Can a freelancer take a holiday?

I just got back from a week away. It was lovely, thanks for asking.

But the week before I went away was not so lovely. I was pretty nervous about taking my first holiday as a freelancer.

I’m hoping to achieve a better work/life balance with this move and yet the idea of leaving the country for seven days left me feeling anxious.

What if I miss out on work opportunities because I’m out of the country?

What if I get work while I’m away and have to sit in doing that all day, rendering the whole trip pointless?

Is a holiday worth the money when you’re not getting paid annual leave? 

Who do I send this holiday request form to?

We decided to stay in Europe for our first trip with me in my new role. While I wasn’t intending to spend the week working, I felt that staying near enough in the same time zone would make it easier to keep an eye on things than if we’d headed to Australia. Cheaper flights, too.

We also opted to stay in AirBnb accommodation, where there would be reliable, free wi-fi in the event that I did need to do any work. And Husband gallantly volunteered to hold a space at the bar for me any time I did get held up working; he even said he’d drink my beer for me if it started getting warm – what a hero.

The week before we went away was manic. I desperately wanted to clear the decks before we left so I didn’t have anything hanging over me before we even took off. No one wants to be sat next to the person hammering away on a laptop on the plane. So, there were some early mornings that week; and some late nights; and some busy days. But it got done.

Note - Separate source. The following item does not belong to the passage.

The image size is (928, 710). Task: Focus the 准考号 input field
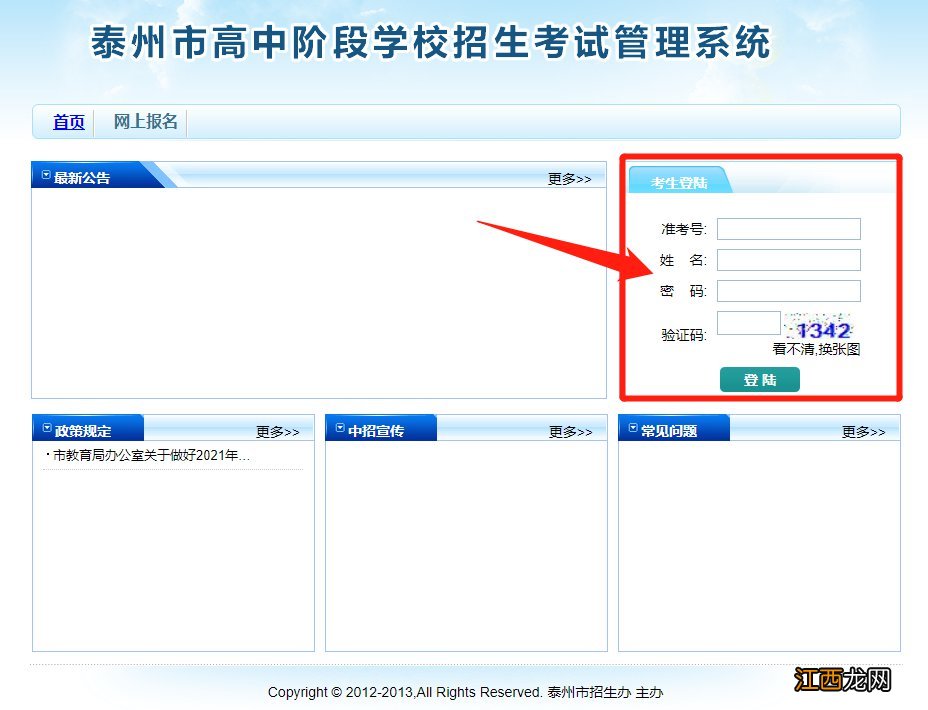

And I’m very pleased to report that I did not work for an entire week. I worried I would find it hard to switch off – I didn’t. I drank beer, saw waterfalls, climbed mountains (hills, really), and swam in a lake.

I kept an eye on my emails (hurrah for the abolishment of roaming charges!), answered anything that seemed like it needed a timely response and let all the rest wait.

In truth, only a very small proportion of emails need an immediate response, most people are pretty understanding, and there are very few commissions which need to be done RIGHT NOW.

In fact, the whole thing wasn’t really any different to when I was employed – I would check my emails once or twice on a week away even then just to make sure there wasn’t anything urgent (boss points to my editor who always discouraged anyone from doing this, even though I’m sure most of us did).

For me, getting everything clear before I left the country was important, so I was happy to have a hard week before I left if it gave me a free week as a result. That, too, is no different to when I was employed.

That approach depends on the individual though; I know other people who are happier with a little and often approach and prefer to get up a do a few bits early each morning before the sunbathing commences.

I’m not sure if my method would work for longer than a week. At some point you’d have to either make a choice between out-of-office on and taking yourself fully out of the loop, or making the time to work.

But that’s a problem for another day. I guess the next step is to book a two-week getaway on the other side of the world and find out… no?